En un episodio que revela una vez más la hipocresía rampante en el PSOE, la alcaldesa de Cartes, Lorena Cueto, ha emitido una resolución que ordena la paralización inmediata de un centro de acogida para menores extranjeros no acompañados. Esta medida incluye amenazas de desalojo y corte de suministros como luz y agua, lo que ha generado un intenso debate sobre las políticas migratorias y la coherencia del partido socialista.
Los hechos principales
La controversia surgió cuando Cueto, alcaldesa socialista, firmó la orden el lunes por la tarde, citando motivos urbanísticos. Según la consejera de Inclusión Social, Begoña Gómez del Río (PP), la resolución exige «dejar en la calle a los primeros menores que ya han llegado y nos amenaza con desalojo y corte de suministros».
El centro, destinado a unos 18 adolescentes procedentes principalmente de Canarias, ya ha recibido a los primeros menores. El Gobierno regional de Cantabria, liderado por el PP, ha respondido solicitando medidas cautelares urgentes para anular la decisión municipal.

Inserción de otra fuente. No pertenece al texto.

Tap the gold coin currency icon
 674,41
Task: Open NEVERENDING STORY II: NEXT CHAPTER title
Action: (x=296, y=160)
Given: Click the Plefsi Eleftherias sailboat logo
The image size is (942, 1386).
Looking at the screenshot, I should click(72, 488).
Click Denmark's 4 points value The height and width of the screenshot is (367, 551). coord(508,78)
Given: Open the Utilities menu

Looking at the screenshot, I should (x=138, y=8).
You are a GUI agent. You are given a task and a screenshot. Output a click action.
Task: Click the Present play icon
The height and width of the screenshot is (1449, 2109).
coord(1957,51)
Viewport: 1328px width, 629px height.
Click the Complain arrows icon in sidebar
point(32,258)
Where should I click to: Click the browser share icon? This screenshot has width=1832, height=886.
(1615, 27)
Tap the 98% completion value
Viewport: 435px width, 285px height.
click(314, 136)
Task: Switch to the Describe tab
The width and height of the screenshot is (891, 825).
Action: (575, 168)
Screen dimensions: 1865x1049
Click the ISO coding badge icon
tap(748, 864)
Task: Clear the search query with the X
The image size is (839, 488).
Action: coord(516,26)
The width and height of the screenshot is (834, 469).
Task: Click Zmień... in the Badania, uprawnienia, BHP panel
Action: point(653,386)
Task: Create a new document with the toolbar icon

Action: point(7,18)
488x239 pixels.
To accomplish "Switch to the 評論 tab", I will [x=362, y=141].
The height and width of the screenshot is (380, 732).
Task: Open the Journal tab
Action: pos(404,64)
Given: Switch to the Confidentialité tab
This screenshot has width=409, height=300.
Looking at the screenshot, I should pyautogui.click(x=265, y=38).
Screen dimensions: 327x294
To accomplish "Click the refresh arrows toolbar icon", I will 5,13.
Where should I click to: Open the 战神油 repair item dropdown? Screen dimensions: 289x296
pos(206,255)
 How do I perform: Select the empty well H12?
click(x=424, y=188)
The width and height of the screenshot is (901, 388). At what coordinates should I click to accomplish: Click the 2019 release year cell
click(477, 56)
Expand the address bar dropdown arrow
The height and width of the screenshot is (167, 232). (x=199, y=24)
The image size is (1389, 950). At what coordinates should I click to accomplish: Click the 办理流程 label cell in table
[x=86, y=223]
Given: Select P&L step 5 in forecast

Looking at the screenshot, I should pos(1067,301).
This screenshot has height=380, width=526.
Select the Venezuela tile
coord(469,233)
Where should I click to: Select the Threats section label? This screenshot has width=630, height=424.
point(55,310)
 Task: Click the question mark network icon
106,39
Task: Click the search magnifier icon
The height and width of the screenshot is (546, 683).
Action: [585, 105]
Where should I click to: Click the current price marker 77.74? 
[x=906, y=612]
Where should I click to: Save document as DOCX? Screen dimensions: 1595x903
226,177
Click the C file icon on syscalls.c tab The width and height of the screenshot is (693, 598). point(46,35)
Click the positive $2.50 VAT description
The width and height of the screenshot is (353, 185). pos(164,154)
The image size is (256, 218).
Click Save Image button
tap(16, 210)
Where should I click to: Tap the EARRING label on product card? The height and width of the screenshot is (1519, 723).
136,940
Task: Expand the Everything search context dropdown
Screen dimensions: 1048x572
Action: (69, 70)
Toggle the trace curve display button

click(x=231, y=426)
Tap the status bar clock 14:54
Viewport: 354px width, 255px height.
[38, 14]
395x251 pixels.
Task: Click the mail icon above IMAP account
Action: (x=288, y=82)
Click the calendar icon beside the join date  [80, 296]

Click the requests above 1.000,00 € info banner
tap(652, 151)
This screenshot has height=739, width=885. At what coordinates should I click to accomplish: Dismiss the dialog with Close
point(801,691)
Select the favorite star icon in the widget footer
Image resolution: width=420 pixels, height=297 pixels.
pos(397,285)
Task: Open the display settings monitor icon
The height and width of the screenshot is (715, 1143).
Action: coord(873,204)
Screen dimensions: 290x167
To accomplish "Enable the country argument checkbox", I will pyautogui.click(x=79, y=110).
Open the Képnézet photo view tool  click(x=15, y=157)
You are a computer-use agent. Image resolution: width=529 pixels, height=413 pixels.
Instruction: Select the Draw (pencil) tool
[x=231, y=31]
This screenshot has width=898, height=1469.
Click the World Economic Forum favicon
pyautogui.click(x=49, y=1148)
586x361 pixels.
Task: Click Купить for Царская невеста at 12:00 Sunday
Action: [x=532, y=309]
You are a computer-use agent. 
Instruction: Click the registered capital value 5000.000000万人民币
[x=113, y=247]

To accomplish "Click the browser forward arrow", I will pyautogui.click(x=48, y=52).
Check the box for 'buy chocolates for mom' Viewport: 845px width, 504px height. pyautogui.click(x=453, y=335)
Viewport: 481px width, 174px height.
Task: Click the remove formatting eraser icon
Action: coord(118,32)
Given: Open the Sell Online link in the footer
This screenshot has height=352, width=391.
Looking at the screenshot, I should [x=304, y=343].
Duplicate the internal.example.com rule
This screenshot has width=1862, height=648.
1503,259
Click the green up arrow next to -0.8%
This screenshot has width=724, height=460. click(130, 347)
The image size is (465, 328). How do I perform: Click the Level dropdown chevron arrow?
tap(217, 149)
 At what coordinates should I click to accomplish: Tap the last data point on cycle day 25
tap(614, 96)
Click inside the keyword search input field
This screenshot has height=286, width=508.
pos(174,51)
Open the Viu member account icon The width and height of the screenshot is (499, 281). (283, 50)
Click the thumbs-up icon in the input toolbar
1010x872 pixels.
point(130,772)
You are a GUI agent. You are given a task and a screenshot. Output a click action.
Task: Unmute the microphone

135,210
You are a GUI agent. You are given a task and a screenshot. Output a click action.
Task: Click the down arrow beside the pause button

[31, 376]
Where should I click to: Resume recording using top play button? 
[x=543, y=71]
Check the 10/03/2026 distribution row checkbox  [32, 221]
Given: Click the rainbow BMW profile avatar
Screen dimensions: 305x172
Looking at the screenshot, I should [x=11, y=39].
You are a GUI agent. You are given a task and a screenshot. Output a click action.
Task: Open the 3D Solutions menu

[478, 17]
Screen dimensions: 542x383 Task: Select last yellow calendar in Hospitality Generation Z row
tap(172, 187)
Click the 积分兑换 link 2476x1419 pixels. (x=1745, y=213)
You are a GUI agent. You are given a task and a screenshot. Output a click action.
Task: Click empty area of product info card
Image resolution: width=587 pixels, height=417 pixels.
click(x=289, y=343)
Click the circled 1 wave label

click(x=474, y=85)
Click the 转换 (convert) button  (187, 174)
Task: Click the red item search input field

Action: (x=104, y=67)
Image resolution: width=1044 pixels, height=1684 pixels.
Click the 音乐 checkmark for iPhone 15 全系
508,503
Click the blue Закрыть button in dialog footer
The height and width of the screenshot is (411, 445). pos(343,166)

Cueto defiende su postura argumentando que Cartes carece de recursos adecuados para la integración de estos menores. En declaraciones previas, calificó la llegada como un «castigo» para el municipio, destacando la falta de instalaciones educativas y deportivas. Sin embargo, en respuestas posteriores, la alcaldesa ha negado que su resolución paralice la acogida, afirmando que los menores «son bienvenidos» pero que el inmueble no reúne condiciones.
Reacciones
Esta acción ha dividido opiniones. Desde el Gobierno regional, se acusa a Cueto de «falta de lealtad institucional» y de adoptar una actitud que roza el racismo. La ministra de Juventud, Sira Rego (IU), ha exigido una rectificación, calificando de «intolerable» referirse a los menores como un castigo.
Este caso expone las contradicciones del PSOE en inmigración: mientras el Gobierno central promueve la acogida, alcaldes locales resisten cuando afecta sus municipios. ¿Es esto un rechazo legítimo por falta de recursos o una deriva hacia posturas más restrictivas?
La hipocresía de las puertas abiertas que se cierran en casa
En última instancia, la postura de Lorena Cueto encarna la gran hipocresía del PSOE: abogar por políticas de inmigración abierta desde los despachos de Madrid, pero cambiar de discurso cuando los menores llegan al propio barrio. ¿Cómo puede una alcaldesa socialista, alineada con un partido que se jacta de progresismo, amenazar con dejar en la calle a vulnerables adolescentes invocando «defensa de intereses locales»? Esta doble moral no solo destruye la narrativa del partido, sino que expone cómo la «solidaridad» se evapora ante la realidad vecinal. El cinismo y la hipocresía de los socialistas es vergonzosa porque hablamos de menores, no de armas políticas. Si el PSOE no rectifica esta incoherencia, ¿Qué mensaje envía a una España que exige coherencia en lugar de postureo?
La rebelión de Cueto no es aislada. Similar a otros casos, como en Fuenlabrada, cuestiona la distribución de menores sin consulta local. El Gobierno de Cantabria busca soluciones judiciales, mientras la gestora del centro lamenta la «falta de información» que genera tensiones.
La lección: las políticas migratorias necesitan planificación real, no imposiciones desde arriba. Si incluso socialistas se oponen, ¿Qué dice esto de las «puertas abiertas» del Ejecutivo Sánchez?